Scott didn’t pick up a win in his nine starts for the team despite a few quality starts for the club. But both in Triple-A and in the bigs in 2024, home runs were an issue. In 18 starts across the two levels, he gave up 18 home runs. For context, he only walked 24 batters in that same span. But before too much work could be done to limit his fly balls, Scott was placed on the IL in July and eventually had Tommy John, putting him out for the back half of 2024 and all of 2025.

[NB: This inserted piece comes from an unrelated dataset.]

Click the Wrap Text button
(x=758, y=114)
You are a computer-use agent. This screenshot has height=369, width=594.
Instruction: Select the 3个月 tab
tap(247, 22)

None of that changes the hope that the Mets have for Scott, nor does the emergence of Nolan McLean and Jonah Tong. Our Lukas Vlahos summed up Scott nicely in his season preview for 2024:
As the first real development success of the Cohen era, Scott is something of an avatar for the Mets’ pitching development pipeline writ large, a product of the improved processes the team has spun up as they play catch up with the powerhouses of the sport. Scott succeeding won’t herald in a new age of Dodgers- or Rays-like pitching wealth on its own, but it would be a strong sign that the organization is moving in the right direction and that brighter days are ahead.
[Scott’s fastball] pitch 94, touches 98, has some of the best shape in the minors, and is further improved by Scott’s elite command of the pitch, a combination that arguably makes it the best heater in the minors. He lacks both the track record and the true standout secondary to stand among the elite pitching prospects on stuff alone (Paul Skene’s slider, Drew Thorpe’s changeup, Hurston Waldrep’s splitter, Jackson Jobe’s slider/changeup), but a conservative projection still has him as a near MLB-ready mid-rotation starter. Squeeze another jump out of one of the secondaries and you’re looking at a legitimate #2 rotation option.

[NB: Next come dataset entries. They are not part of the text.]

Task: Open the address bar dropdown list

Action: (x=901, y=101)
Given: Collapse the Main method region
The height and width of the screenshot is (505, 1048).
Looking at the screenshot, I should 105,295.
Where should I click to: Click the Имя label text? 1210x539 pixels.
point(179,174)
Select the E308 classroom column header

If Scott can come back healthy with the same control and fastball that he had in 2024, he’s going to be a part of the Mets’ plans for 2026 and beyond. If he can limit the long ball, he’s going to be a major part of them. And if he doesn’t, the way the team is constructed and the farm system operating, it won’t be the end of the world. That is a fantastic place for Scott to be in, without too much pressure weighing on him and a fantastic place for the club to be, without the need to push Scott before he’s ready and fully healed.